Name: Anonymous 2006-02-06 5:44

So I somehow managed to lead myself into learning Java. I have to ride it out for the moment becuase I have a major Comp Sci project to do, and I don't know any other languages (well, apart from the usual VB, Delphi, Turbo Pascal - not very useful for a final year project).

Question is, should I stick with Java after I finish university and try and get a job with that? Or should I abandon it and move on to a different language?

So far, I like Java, it is stupidly verbouse, but that kind of reminds me of Turbo Pascal, so it's no biggy. Java seems really strict when it comes to OO, which is giving me a real headache seeing as this is the first OO language I've used.

I think the main reason I like it is that it's cross platform. But I'm willing to learn something else if it's going to be better for me in the long-run (job wise). Any suggestions?

Name: Anonymous 2006-02-06 5:51

Yeah, the "cross platform" thing is pure marketBOL. Most languages are cross platform; try Python, Ruby, Perl, Lisp, hell even C if you can avoid making calls to the kernel API.

You can probably get a job writing Java code, but you'll probably hate your life after a couple of months.

If you want to improve your employment prospects, you're better off getting more qualifications rather than learning specific languages. Batchelor's degrees are seriously devalued these days, try for a master's or even a PhD.

Name: Anonymous 2006-02-06 6:25

apart from the usual VB, Delphi, Turbo Pascal

WTF?

Name: Anonymous 2006-02-06 7:23

Java, VB, Delphi, Turbo Pascal... smells like winnar!

Fucking hell, learn a decent language. I'm cryin for you here, man.

Name: Anonymous 2006-02-06 7:48

>>4

I know, it sucks :(

All of those languages have been forced onto me pretty much by school and university.

Hoping to rectify it all by starting from scratch and learning something new.

What's C# like? People seem to be loving it up.

Name: Anonymous 2006-02-06 8:02

>>5
Like Java but with less Sun and more MS.

Name: Anonymous 2006-02-06 9:40

>>1
I have a major Comp Sci project to do
Then I proceed to recommend you a language depending on what you want to achieve:

Low level application: C
Desktop or system application, require highest performance: C
Desktop application, require highest productivity: ??? (Other Anonymous may have ideas)
System application, require highest productivity: Perl, Python
Simpler script: Perl, PHP
Web application: PHP
Experimental/AI/language application: Lisp maybe, other Anonymous will tell

Of course, Anonymous' Mileage May Vary.
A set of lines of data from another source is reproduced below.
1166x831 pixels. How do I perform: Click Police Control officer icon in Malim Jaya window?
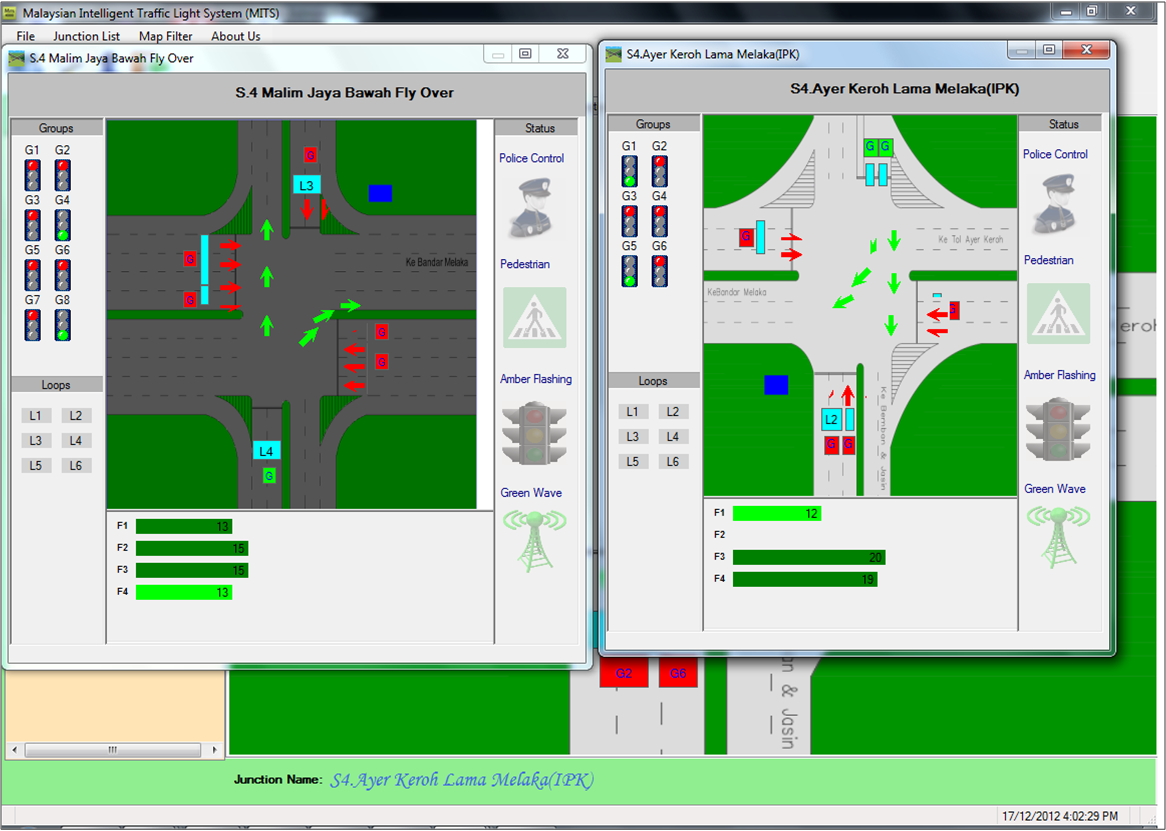point(532,209)
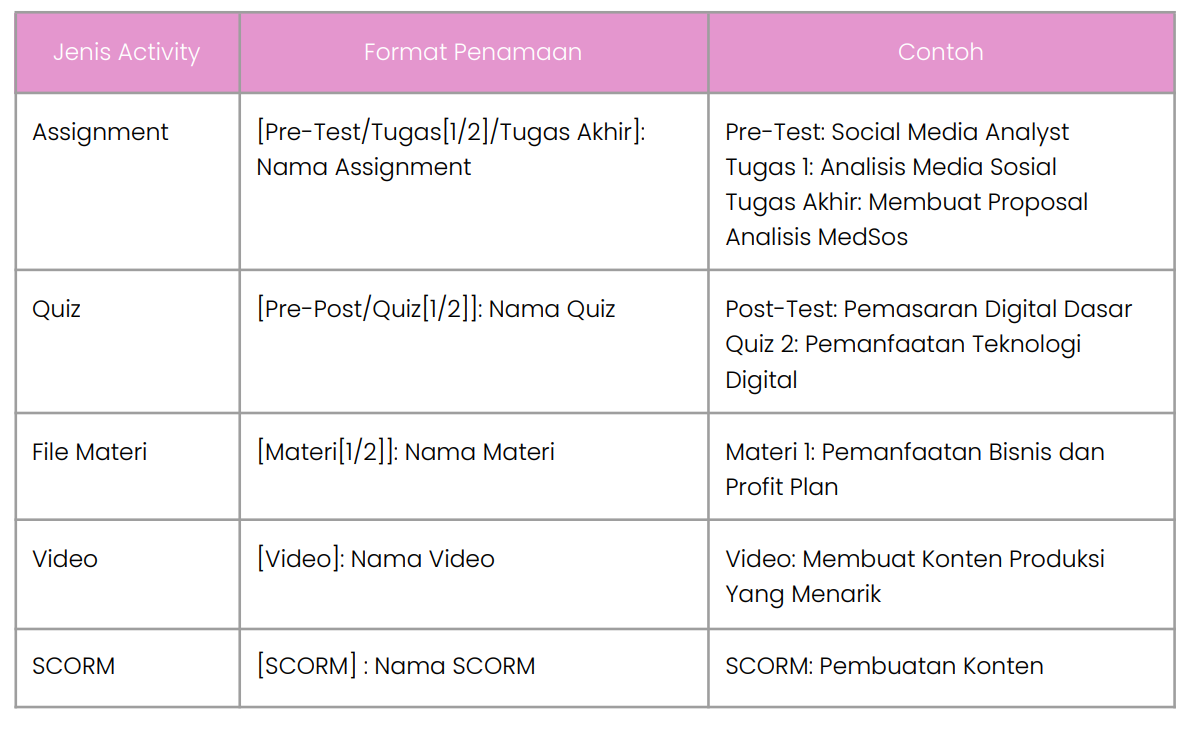Select "[Video]: Nama Video" format text
Screen dimensions: 1194x736
point(375,559)
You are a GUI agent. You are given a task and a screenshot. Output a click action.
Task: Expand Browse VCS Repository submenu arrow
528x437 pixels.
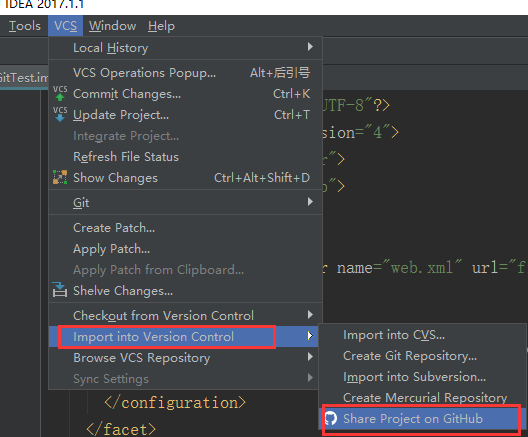point(310,357)
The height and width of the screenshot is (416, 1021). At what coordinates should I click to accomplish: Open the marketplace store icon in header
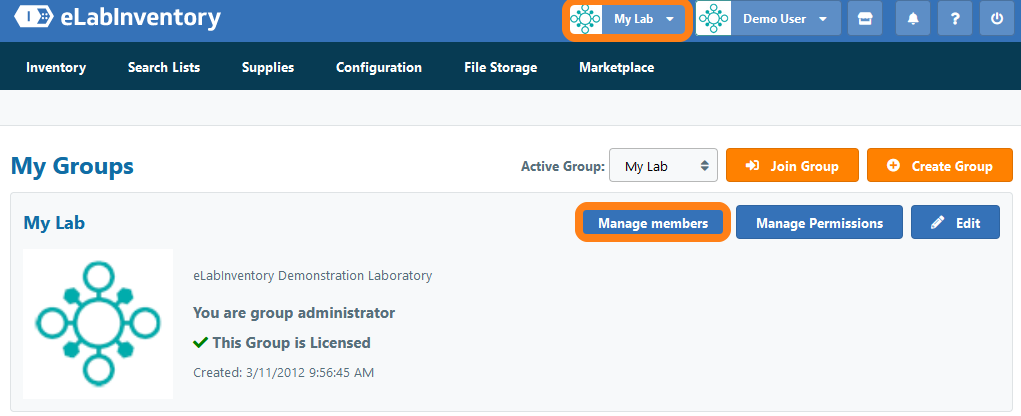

See how I never mentioned Java though.


Question is, should I stick with Java after I finish university and try and get a job with that? Or should I abandon it and move on to a different language?
Java is useful to make bread. Lots of bread as projects go on forever and most managers are stupid and gullible enough to want Java. However, you might not want to make bread this way. Java is a boring, anal language with a sodding, anal API you'll learn to hate. It's overengineered and bloated. If somebody paid Java programmers every time they use a new class, they'd be all rich. OH WAI- Anyways, Java is like Mother Russia: in other languages, you control code, in Java, code controls you. After instantiating a million objects from factory classes and studying six degrees of hierarchy to parse a stupid text file, you feel like you've been raped. Many developers stopped liking programming because of Java. Other languages are more fun, more stimulating, more productive, etc.


this is the first OO language I've used.
Then you'll learn to hate OO too. I hated it, until I saw Python's way more flexible, less anal, more practical, KISS implementation, which is actually a hack (that's how OO started in most languages though).


I think the main reason I like it is that it's cross platform.
Then you don't like it, because it's hardly cross platform - even within the same platform, Java VMs have these nice, subtle differences that fuck everything up. If you want a multiplatform environment consider Perl, PHP, Python, Ruby...


I'm willing to learn something else if it's going to be better for me in the long-run (job wise).
If you want to make money, go for Java, then become a manager, and start repeating whatever you read on magazines ("maximize profits", "Java is more productive", etc.), and be sure to spurt the word "business" every three seconds. Toss XML and Web 2.0 in, too.

If you want to enjoy something you'll do 8-10 hours a day for most of your life and develop a passion for your work, stay away from Java.


>>5
All of those languages have been forced onto me pretty much by school and university.
Many universities suck, you aren't supposed to learn the real thing there. If you like Computer Science, Software Engineering, Information Technologies, or any combination of these, the best you can do is learn it for yourself. At first companies want degrees. Degrees, degrees, lol. In the long run, it's about what you know and how you do it.

What's C# like? People seem to be loving it up.
Oh, that's better. In fact it's an order of magnitude better than Java, or so I've heard. I'm still reluctant to learn it, I'm happy with higher level languages for productivity, and lower level languages for performance. And in today's world I usually do the former.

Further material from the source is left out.